Entrepreneurs can find a home at Harvard Student Agencies, home to the Let’s Go travel guide series, or on the business staff of one of Harvard’s many publications.
Speaking of publications, they range from the liberal (Perspective) to the conservative (the Salient) to the pointless (The Harvard Lampoon, a semi-secret Sorrento Square social organization that used to occasionally publish a so-called humor magazine.)
Harvard’s theater community is active and wacky, with the Harvard-Radcliffe Dramatic Club running shows nearly every weekend of the year and the Hasty Pudding Theatrical’s all-male, humor filled drag fest each spring. Improvisational comedy, led by the Instant Gratification Players and On Thin Ice are good for a pre-party weekend activity.
Individual musicians often form student bands or indulge their passions at the Quad Sound Studio or WHBR, Harvard’s under-appreciated student-run broadcast radio station.
The Harvard-Radcliffe Orchestra is the most visible student music organization, but many smaller groups mean that an instrument doesn’t have to be stowed away in the closet. A cappella abounds.
Despite a $19 billion endowment, most students groups are scrounging for money. Loker Commons has pool tables but not many students. The only “late-night socializing” you’ll do there is this weekend.
Social Life
You might be wondering how students actually get around to having fun. While some students do stay home on weekend nights to be students, Harvard has its share of debauchery.
Social life begins at home, first in randomly assigned entryways freshmen year and Annenberg, where all first-years eat.

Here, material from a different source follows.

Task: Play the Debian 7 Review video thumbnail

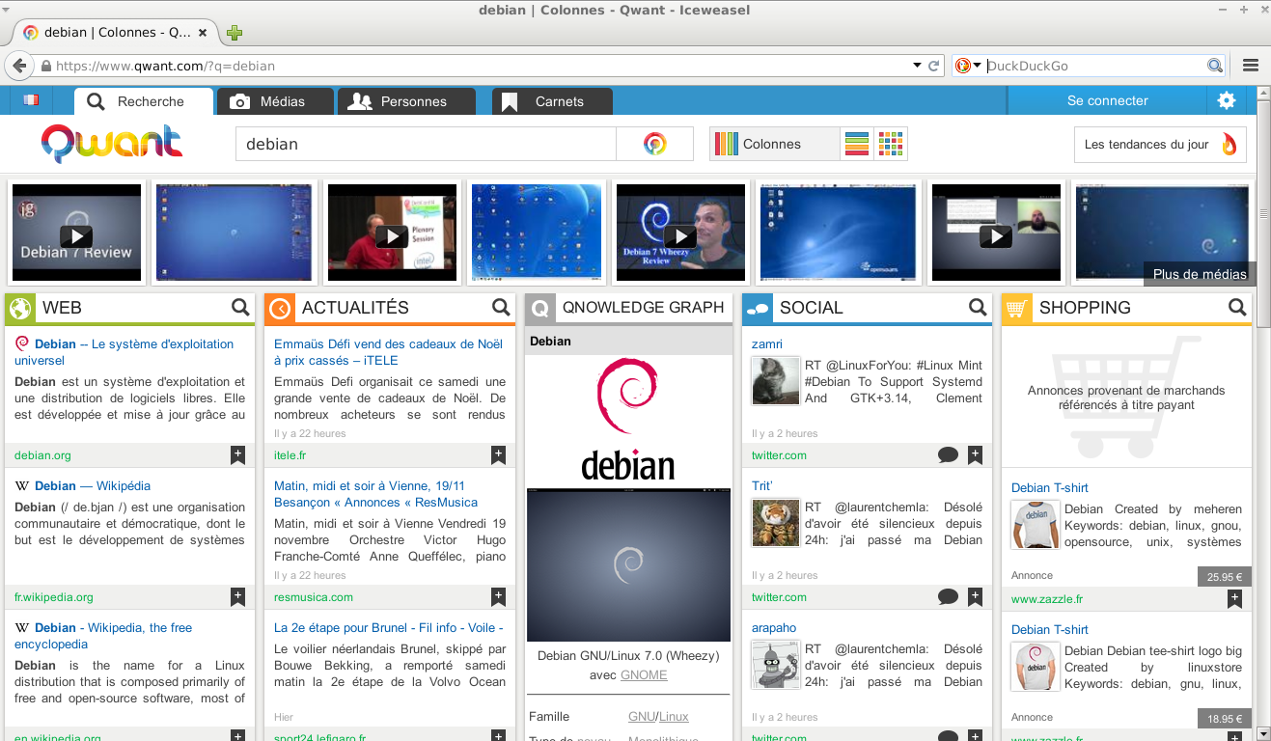Action: point(76,235)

Blocking is a term to describe the horrendous and socially stressful process whereby students must select a maximum of eight students with whom they are randomly assigned to one of the upperclass Houses.
Each weekend features some sort of club-organized dance or House activity. Among the more famous are the Adams House Masquerade on Halloween and Winthrop House’s Debauchery, where students can use fake money in exchange for sexual favors.

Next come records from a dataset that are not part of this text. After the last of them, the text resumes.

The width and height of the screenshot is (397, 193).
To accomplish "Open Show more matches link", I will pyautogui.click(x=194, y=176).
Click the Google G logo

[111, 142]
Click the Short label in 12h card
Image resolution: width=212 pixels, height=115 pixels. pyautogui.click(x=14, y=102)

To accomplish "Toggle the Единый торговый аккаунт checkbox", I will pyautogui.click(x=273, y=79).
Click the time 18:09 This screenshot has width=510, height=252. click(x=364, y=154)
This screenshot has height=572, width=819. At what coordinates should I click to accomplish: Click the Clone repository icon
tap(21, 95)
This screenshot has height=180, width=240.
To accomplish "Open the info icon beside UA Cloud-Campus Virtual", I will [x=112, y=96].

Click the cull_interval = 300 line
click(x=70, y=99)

Harvard is also home to more formals than most schools. With 12 separate spring and fall House formals, benefit functions and opening night for student theater, don’t leave the short black dress or tux at home. The Eliot House Fete, with its swing dancing and chocolate-covered strawberries, offers a taste of Harvard’s elite pretensions.
Room parties can be fun or loud and sweaty, but with 1 a.m. cop shutdowns the norm, the quest for inebriation moves elsewhere. A recent crackdown on fake IDs at the Crimson Sports Grille has left first-years wandering. And Grafton Street’s closure last weekend is limiting bar social life.

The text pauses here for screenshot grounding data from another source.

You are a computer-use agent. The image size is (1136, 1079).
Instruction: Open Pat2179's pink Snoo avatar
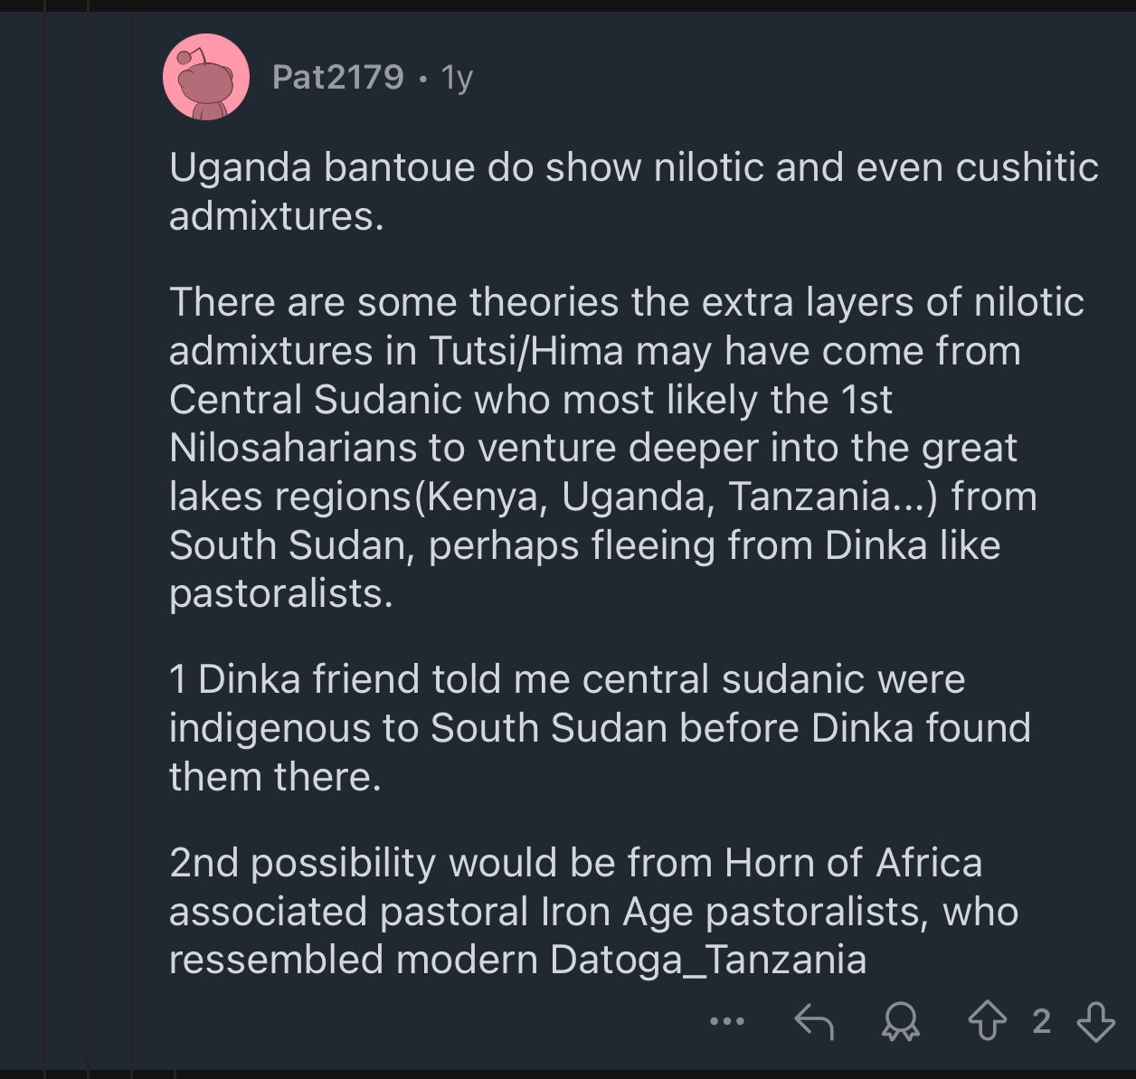coord(206,77)
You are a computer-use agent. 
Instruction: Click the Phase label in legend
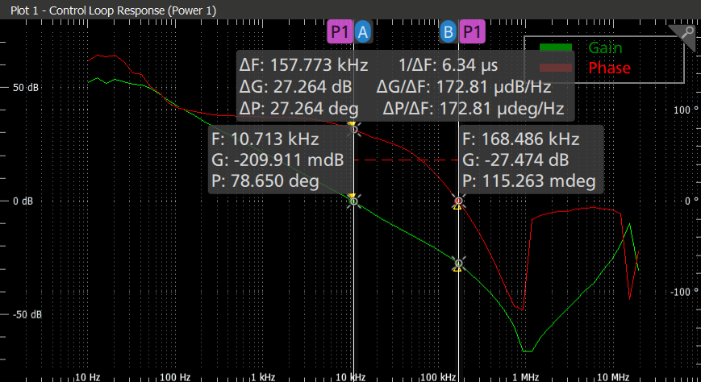click(x=609, y=68)
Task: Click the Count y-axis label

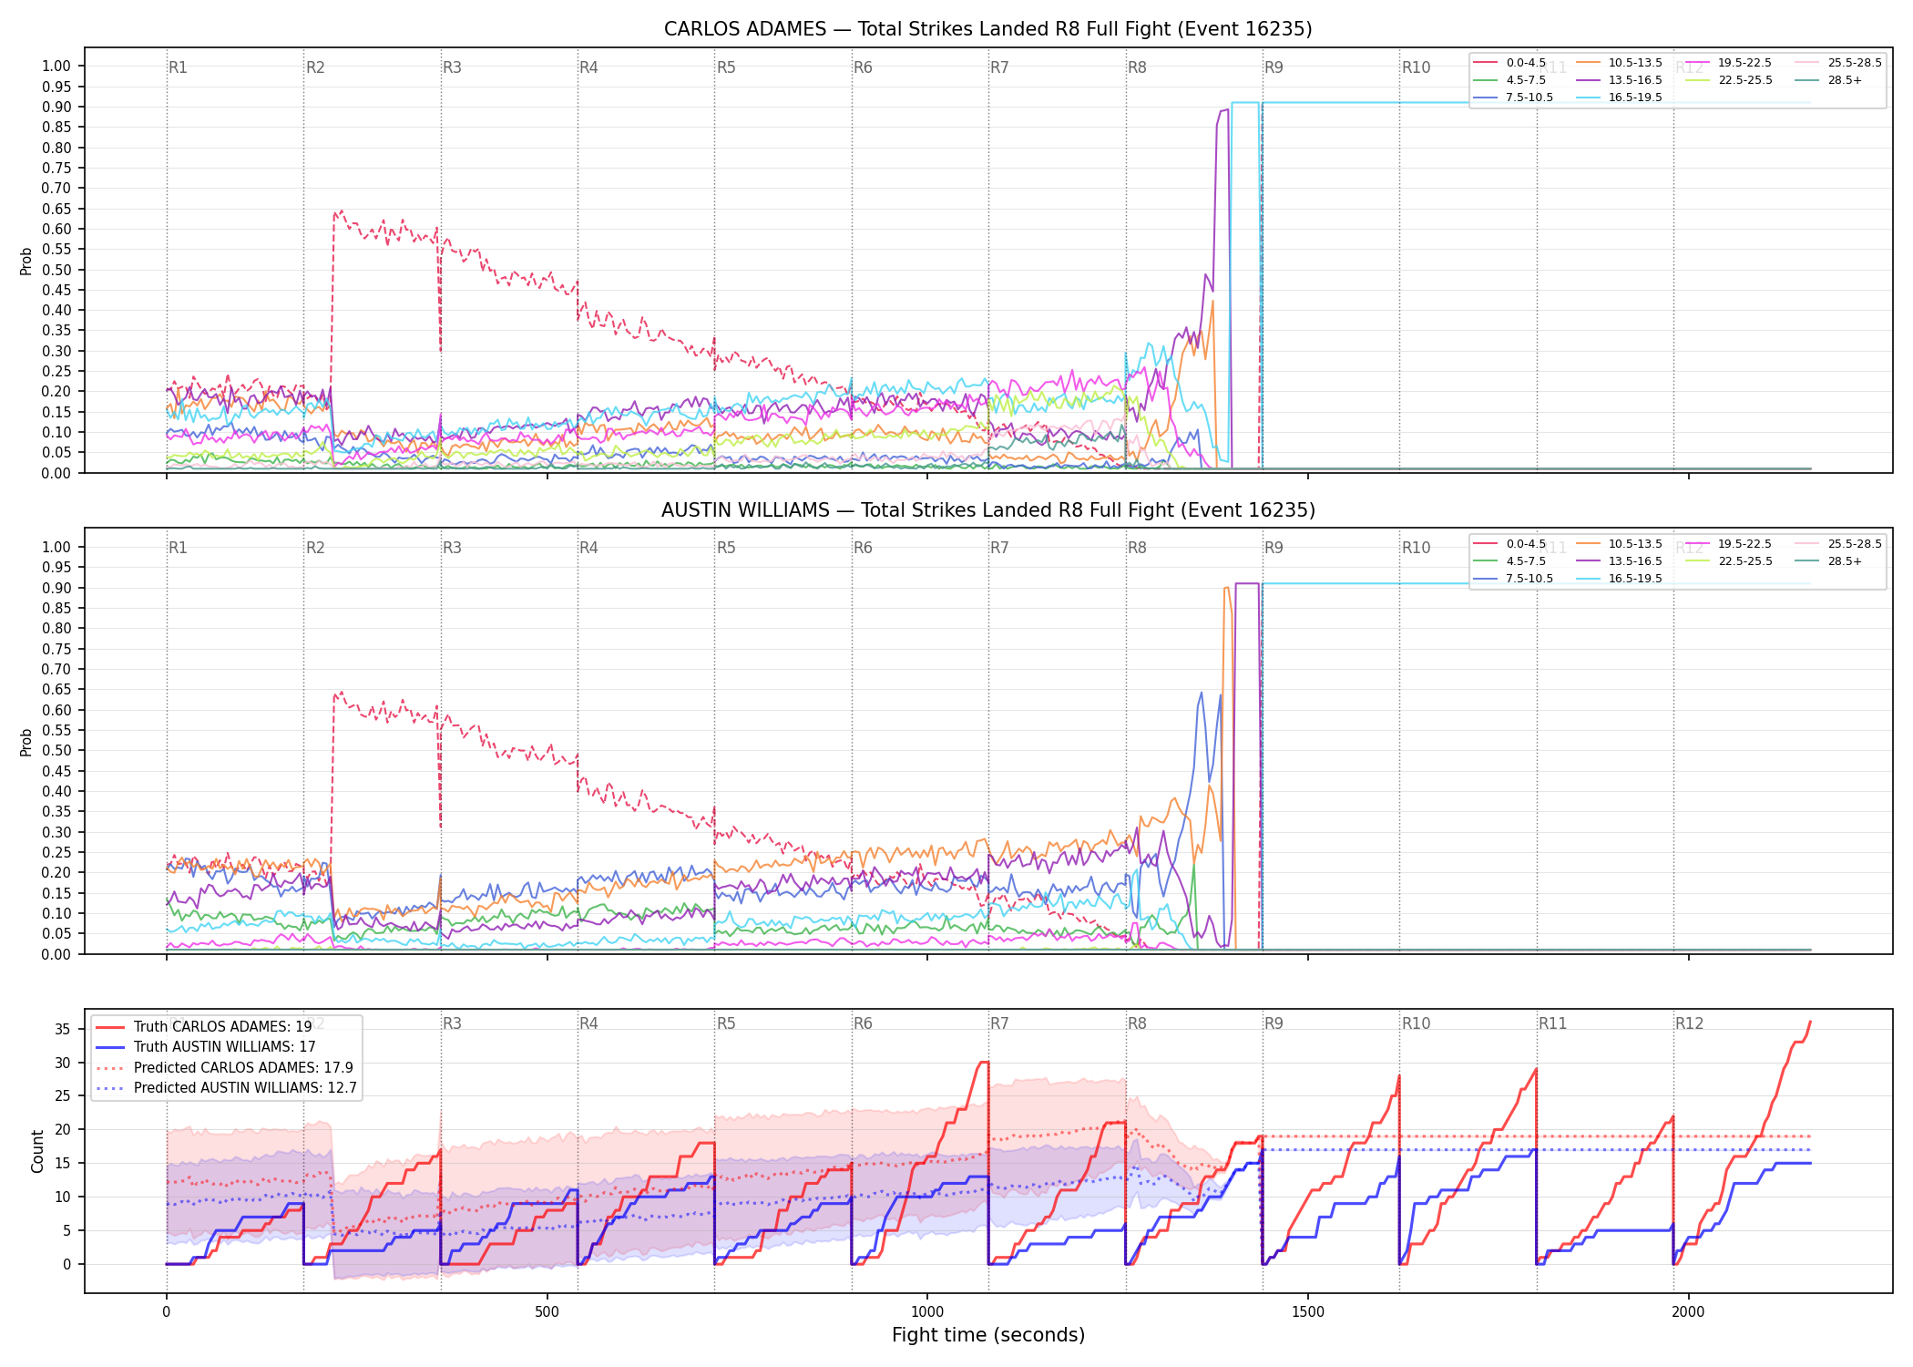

Not so hidden away are the single-sex social organizations. Final clubs, Harvard’s elite take on fraternities, tend to dominate the after-hours scene. But Greek life is slowly growing, with three fraternities and two sororities becoming a more visible presence. The Seneca, an all-female organization, has made strides toward creating a more gender balanced social scene.
Staying in on a weekend night happens to every Harvard student, but there’s no need to make a habit of it.
The Great Outdoors
Harvard Square is a magnet for young people in boring suburbs. The Pit people are only the most colorful example-they’re the flock of pierced, dyed, leather-clad youths next to the T stop.
The Square is actually a hub of Boston’s cool factor, rivaling only downtown Newbury Street in terms of shopping, record stores and cheap eats like Au Bon Pain and The Wrap. Two convenience stores, Store 24 and 7-11, along with pizza joints Tommy’s and Pinocchio’s keep Harvard students caffeinated and fed through at least most of the night.
The Square is also pricey and corporate, with an Abercrombie & Fitch, a Gap and Urban Outfitters, a HMV and a Tower Records.
But if this weekend stays sunny, you will see Harvard at its best. Charles River’s is the most beautiful vista on warm days. Though this isn’t Stanford, with spastic Cambridge weather, if it isn’t the parties, the academics, or your fellow students that convince you to come here, let it be a sparkling pre-frosh weekend.